Ari Miettinen of FimLab said a discussion was needed on whether people could get tested at will.
"There has to be some criteria for getting tested. We don’t have the means to perform unnecessary tests," he said.
Newsstand tabloid Ilta-Sanomat meanwhile reports that HUS has only been able to trace the origin of a quarter of infections in recent weeks.
The government is expected to issue additional guidelines regarding coronavirus testing this week.
Remote work helped Finnish economy
Business daily Kauppalehti says Finland’s GDP contracting just over three percent in the second quarter was relatively good news--especially compared to the eurozone GDP shrinking 15 percent since the beginning of the year.
KL suggests that southern European states were more severely affected owing to their service and tourism centred economies. In Finland, workers were quickly able to revert to telework thanks to the nature of many jobs here.
Economists, however, told the paper that there’s not too much room for optimism yet as many industrial orders being filled now were placed before the pandemic hit, meaning a turbulent autumn and winter may still lie ahead for Finland's export-reliant economy.
Move over, therapy dogs. Hello, therapy chickens.

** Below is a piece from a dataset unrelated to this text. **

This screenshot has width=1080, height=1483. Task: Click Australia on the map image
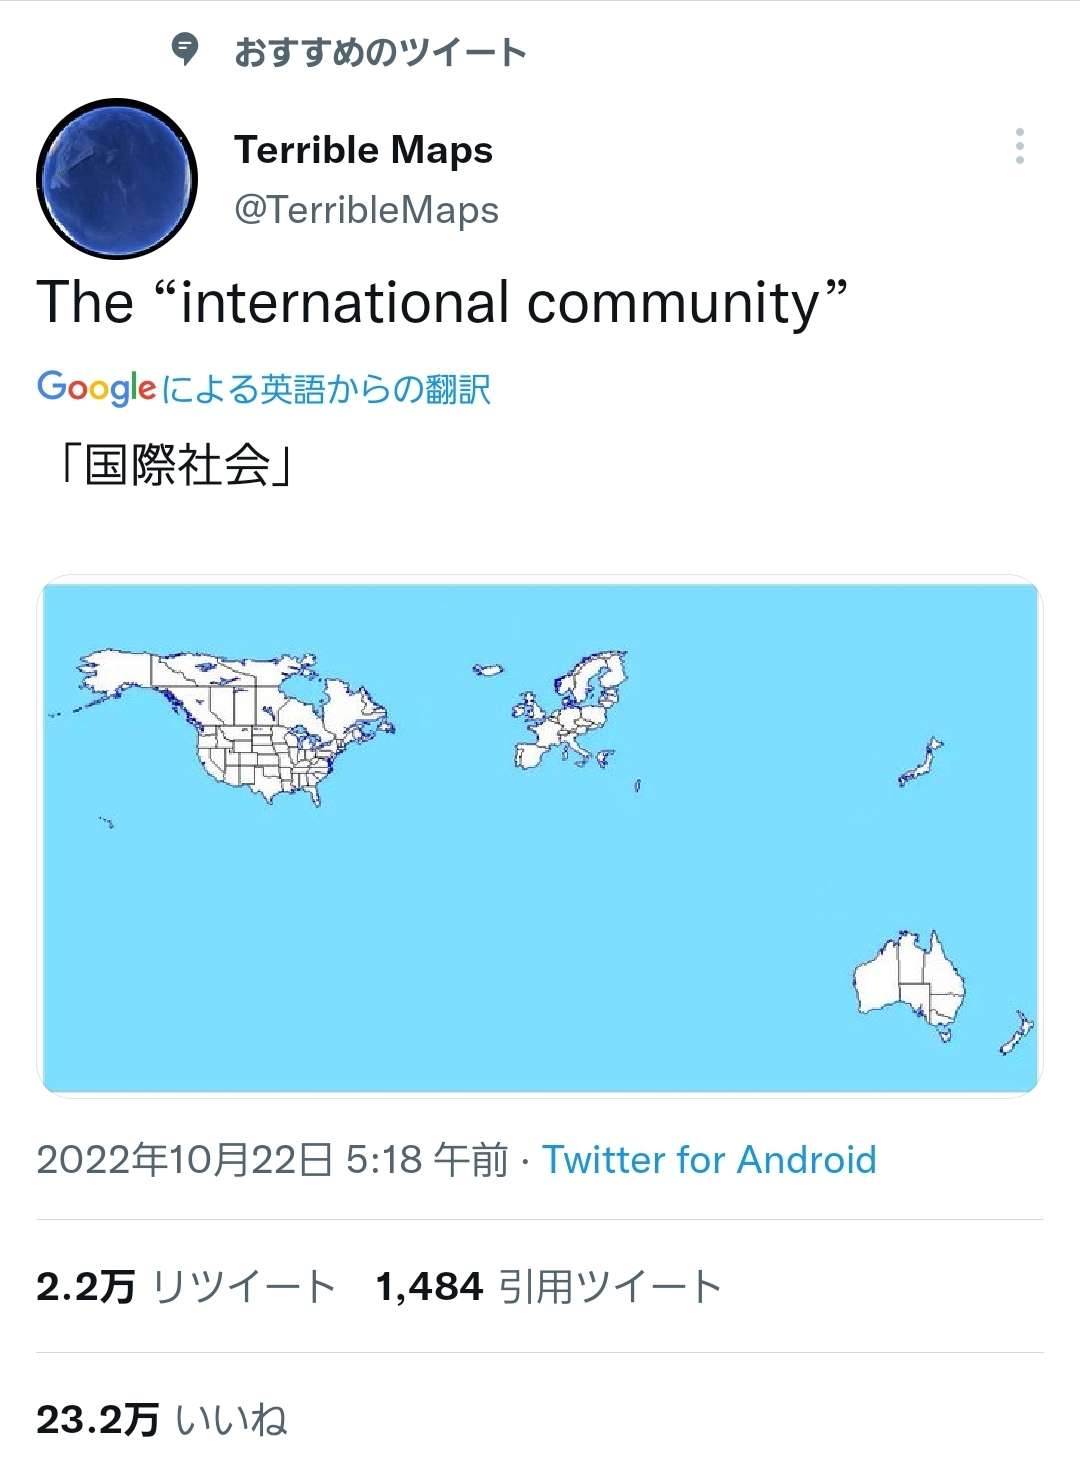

Reading companion dogs have become increasingly common in schools to help students relax and concentrate. But now there’s a new therapeutic pet vying for attention in the school library--a chicken.
Ilta-Sanomat says Finland’s first school chicken, Anneli, enjoys sitting on pupils’ shoulders and napping inside hoods at Aitoo school in Pälkäne, a town south of Tampere.
At night Anneli boards with a bunny in the school barn.
No classroom allergies have so far been attributed to Anneli, according to the school.